Stanislaus has been the EPA’s point man in handling the press about the agency’s role in the August 5 toxic spill blowout. But this appearance matched a wooden performance in an earlier media call, when he appeared to be reading from a prepared script and was unable to answer basic questions about the spill site. Stanislaus may have little role in dealing with the August 5 spill beyond serving as the public face of the EPA. Other agency officials who have more specific knowledge about the spill have been kept out of the reach of the press.

Democrat members of the committee repeated Stanislaus’s “act of God” excuse to justify EPA’s conduct.

“Blaming EPA for the spill is like blaming firefighters for the forest fire,” Rep. Donald Beyer (D-VA) said.

But Dave Taylor, the retired geologist who predicted the EPA project that caused the spill would fail, has little patience for the lame excuses being offered by EPA officials and their Democrat apologists.

“More accurately,” Taylor tells Breitbart News, “the analogy should be that the EPA poured gas on the fire, by showing up unequipped and unprepared with no back-up plan.”

Taylor, who watched Wednesday’s hearings on C-SPAN, adds that “one of the most significant moments was the ‘big ball/little ball’ analogy made by Representative Ed Perlmutter (D-CO).”

“The ‘little ball’ represented the one-day, 3 million gallon spill [that took place on August 5] and the ‘big ball’ represented 300 million gallons contaminating the Animas River over a year’s time.”

Perlmutter used the analogy, Taylor says, to try to minimize the impact of the August 5 spill.

“The fallacy in this analogy is that the EPA’s release was much more concentrated and hazardous than the long-term disseminated release,” Taylor says.

“I would compare it to taking a whole bottle of aspirin at one time compared to taking a single aspirin a day over a year’s time,” Taylor adds, noting that a one aspirin a day could have a good impact on a person’s health.

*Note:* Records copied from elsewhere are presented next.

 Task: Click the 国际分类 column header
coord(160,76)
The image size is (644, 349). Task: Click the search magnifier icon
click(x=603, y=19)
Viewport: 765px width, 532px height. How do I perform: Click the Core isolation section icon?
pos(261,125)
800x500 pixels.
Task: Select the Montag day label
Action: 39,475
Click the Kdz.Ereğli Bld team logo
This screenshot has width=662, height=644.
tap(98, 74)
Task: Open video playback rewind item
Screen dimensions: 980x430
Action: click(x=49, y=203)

Taylor also wanted to know why the Mayor of Silverton, Colorado, the town just 7 miles from the spill, was not invited to the hearings, while the Mayor of Durango, Colorado, 50 miles away from the spill, was invited.

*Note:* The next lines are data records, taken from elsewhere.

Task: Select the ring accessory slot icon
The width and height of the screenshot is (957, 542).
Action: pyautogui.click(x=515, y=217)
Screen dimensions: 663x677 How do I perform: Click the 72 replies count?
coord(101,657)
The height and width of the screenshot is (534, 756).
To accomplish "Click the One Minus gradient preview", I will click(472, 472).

“The Mayor of Durango obviously defends the EPA and wants big Superfund money,” Taylor tells Breitbart News.

“Bottom line, had the EPA drilled a test hole and connected with the water in the Gold King Mine and assessed the water pressure in the mine, the whole thing could have been prevented.”

“Drilling a hole was absolutely feasible,” Taylor concludes, “but due to their [the EPA’s] lack of mining experience, they took a short cut.”

The consequence of that short cut, Taylor says, was the massive 3 million gallon toxic waste blowout that turned the Animas River orange.

EPA Administrator Gina McCarthy failed to show up at the Wednesday hearing on Wednesday. Committee Chairman Lamar Smith (R-TX) blasted her for that. “Perhaps she doesn’t have good answers,” he said of McCarthy.

The answers that her stand-in, Stanislaus, offered to the committee were not very good either, at least according to the testimony of Donald Benn, executive director of the Navajo Nation Environmental Protection Agency, as well as Gold King Mine owner Todd Hennis.

As the Associated Press reported:

From the beginning, EPA “has sought to quiet our legitimate concerns, and has made repeated missteps in their response efforts relating to the incident triggered by their own actions,” Benn said. EPA officials appear more concerned about mitigating losses and minimizing damage than in finding out how the accident occurred, Benn said, calling the EPA’s investigation of the incident inherently flawed.

“No other environmental bad actor would be given this same amount of leeway to investigate itself and determine to what extent it will be held accountable,” Benn said.

Committee Chairman Smith blistered Stanislaus and the EPA in his comments, calling the agency’s conduct “inexcusable.”